A vacuum is created inside a cup usually through heat—lighting a match is the most common practice—and then the cup is put on the body. A more dramatic version is to use forceps to soak a piece of cotton in alcohol and then lighting it up. The flame is introduced into the cup and quickly removed, and then the cup is applied to the body. As the air inside the cup cools, it sucks up the skin. The cup is left for a few minutes and after it is removed, the cup’s rim leaves a mark. The cupped area also becomes red, eventually becoming purple.
Most medical practitioners still dismiss the practice as pseudoscience, but it is becoming popular with athletes, swimmers in particular, with claims that it can treat pain, muscle knots and swelling by moving “stagnant blood” that has accumulated in the body.

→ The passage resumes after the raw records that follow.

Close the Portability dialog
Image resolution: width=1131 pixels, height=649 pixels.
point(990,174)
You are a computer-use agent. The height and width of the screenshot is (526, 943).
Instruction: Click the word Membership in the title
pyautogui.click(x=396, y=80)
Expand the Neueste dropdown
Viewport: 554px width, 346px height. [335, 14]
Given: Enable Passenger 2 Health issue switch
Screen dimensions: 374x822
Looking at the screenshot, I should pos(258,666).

Cupping increases blood circulation especially in tiny capillaries, but the effect may not necessarily be beneficial because the blood vessels could rupture. Critics also claim that there are risks of burns and scarring in the cupped part, but the practice continues to spread, taking different forms.

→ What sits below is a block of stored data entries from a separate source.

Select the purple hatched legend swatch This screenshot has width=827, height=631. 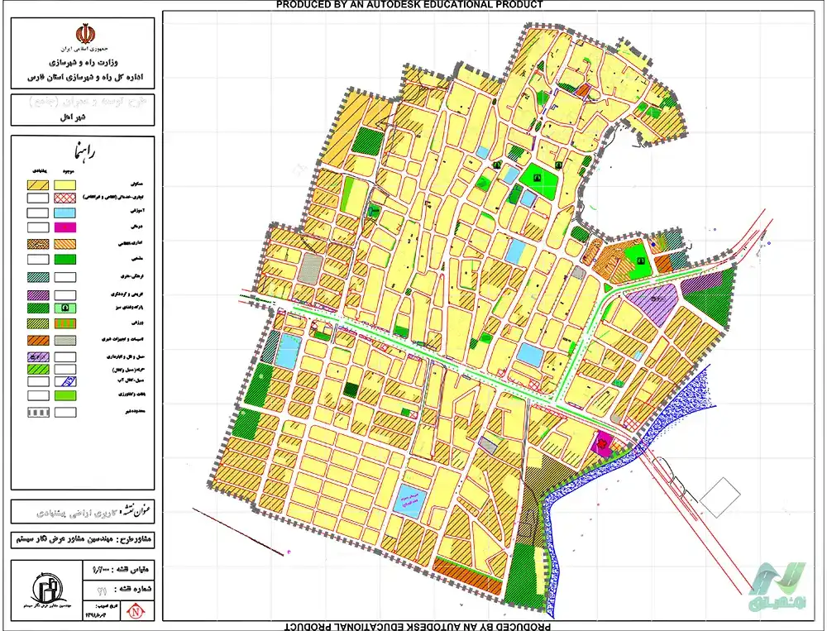tap(39, 294)
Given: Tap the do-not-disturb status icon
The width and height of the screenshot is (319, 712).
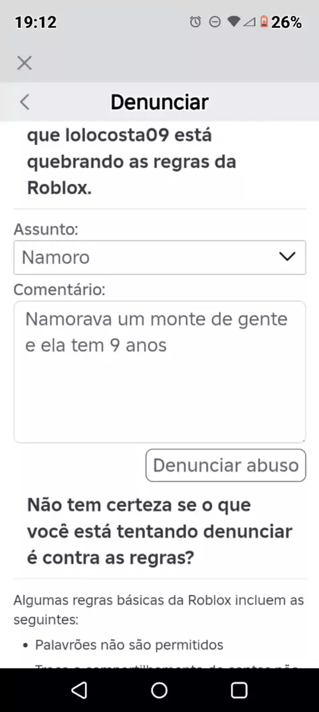Looking at the screenshot, I should coord(215,22).
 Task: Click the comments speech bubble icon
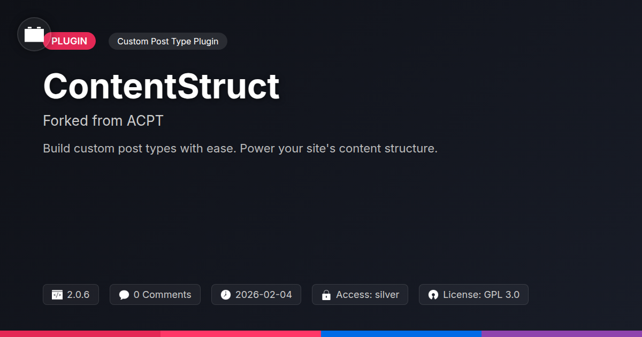click(x=124, y=295)
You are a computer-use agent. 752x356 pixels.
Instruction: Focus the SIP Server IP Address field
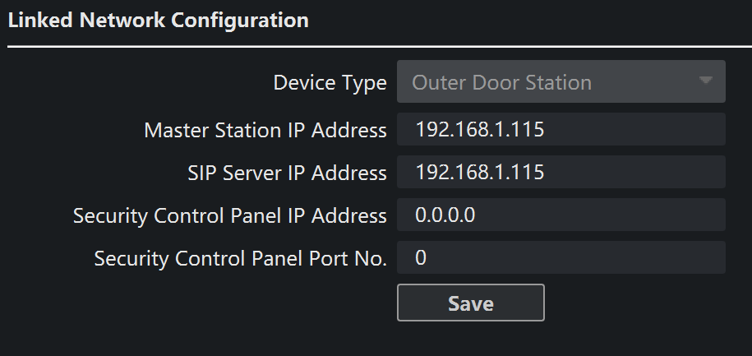pos(561,173)
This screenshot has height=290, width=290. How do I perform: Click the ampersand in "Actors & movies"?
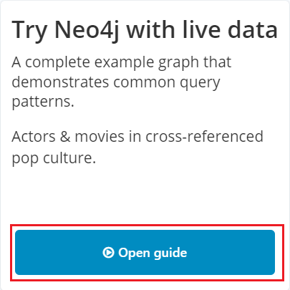(x=65, y=137)
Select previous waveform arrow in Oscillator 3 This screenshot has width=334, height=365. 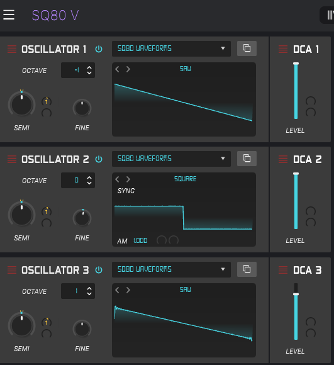tap(117, 290)
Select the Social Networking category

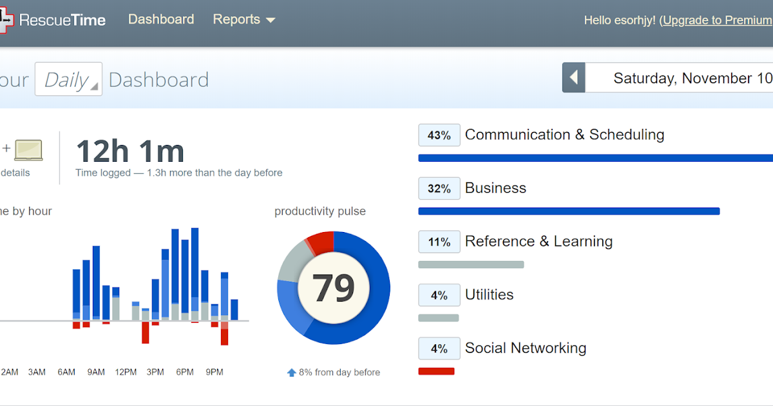point(525,349)
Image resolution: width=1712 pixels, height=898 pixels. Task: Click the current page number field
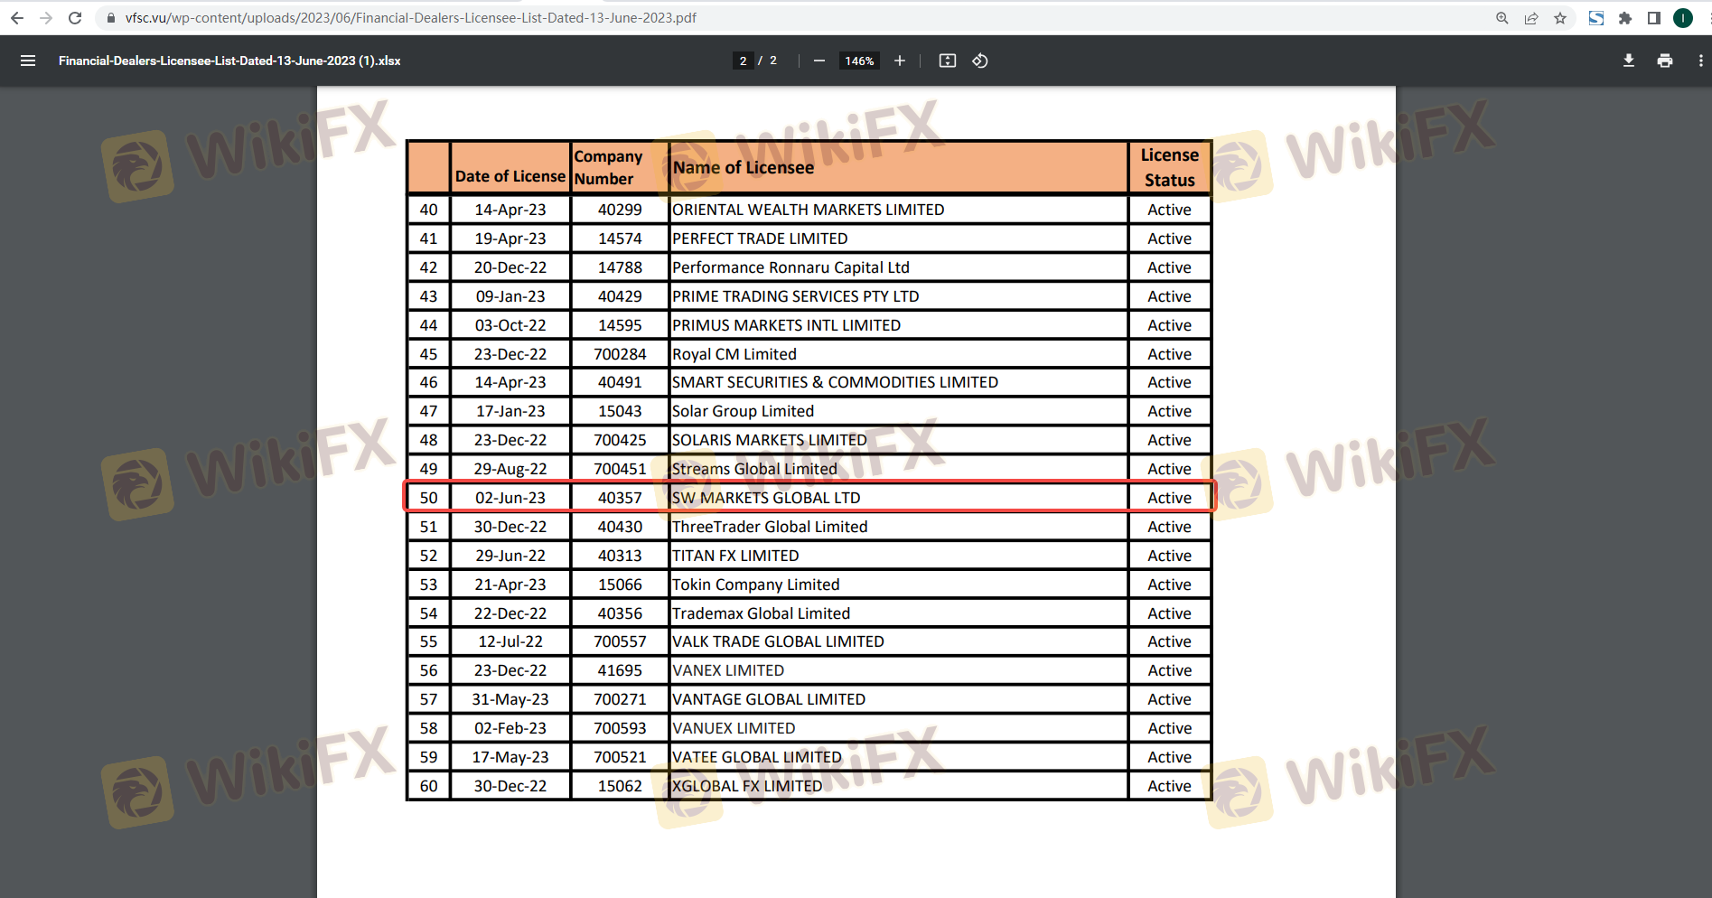click(x=743, y=61)
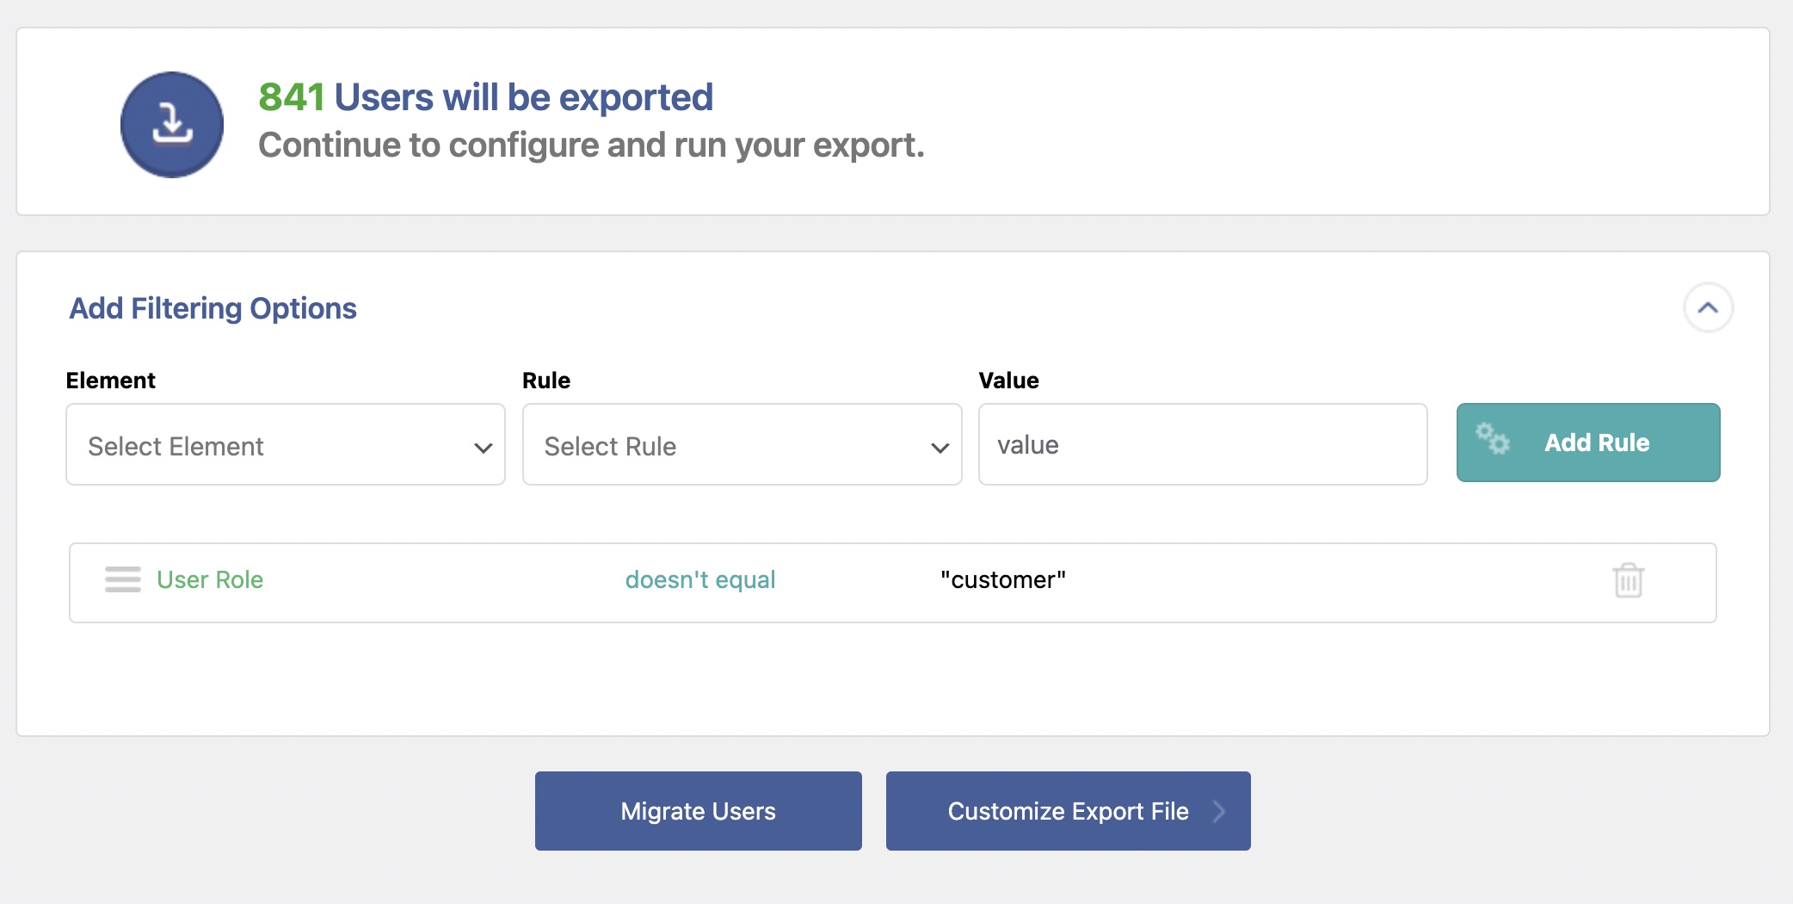Click the "doesn't equal" rule text

(699, 579)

Cupping seems to break down muscle fiber as well, especially if the cup is moved from one part of the body to another. This might explain its appeal with athletes, who feel muscle knots loosening up. In fact, this “moving cupping” seems to be the latest variety, with massage oil rubbed on the body and the therapist gliding the cups over specific muscle groups. This is said to be safer than leaving the cups in one place for an extended period.
Although still called cupping, there are all kinds of objects used. In Finland, cupping is done in saunas and traditionally, they use cattle horns. A modern adaptation is to use suction bulbs that look like breastfeeding pumps. That’s probably safer than lighting a match inside the cup before applying it.
The Chinese explain cupping’s benefits as resulting from the promotion of the flow of “qi” (pronounced chi) which may have stagnated. The concept of stimulating qi flow is the same principle used for acupuncture, so it is not surprising that the Chinese sometimes combine cupping with acupuncture.
Another Chinese traditional medical practice is called moxibustion; this involves burning an herb called mugwort (our very own damong maria) and applying it close to the skin. The old way was to make a small cone out of the herb and put it on ginger, which is then applied to the skin. These days you can buy mugwort rolls with a skin adhesive so you don’t have to bother with the ginger. Again, the principle is that of heat being used to increase blood flow near the skin surface.
I suspect that the western interpretation of “stagnant blood” may have come from Chinese traditional medical practitioners’ concept of qi flow. The Chinese use cupping to treat musculoskeletal problems, as well as respiratory diseases like colds and pneumonia.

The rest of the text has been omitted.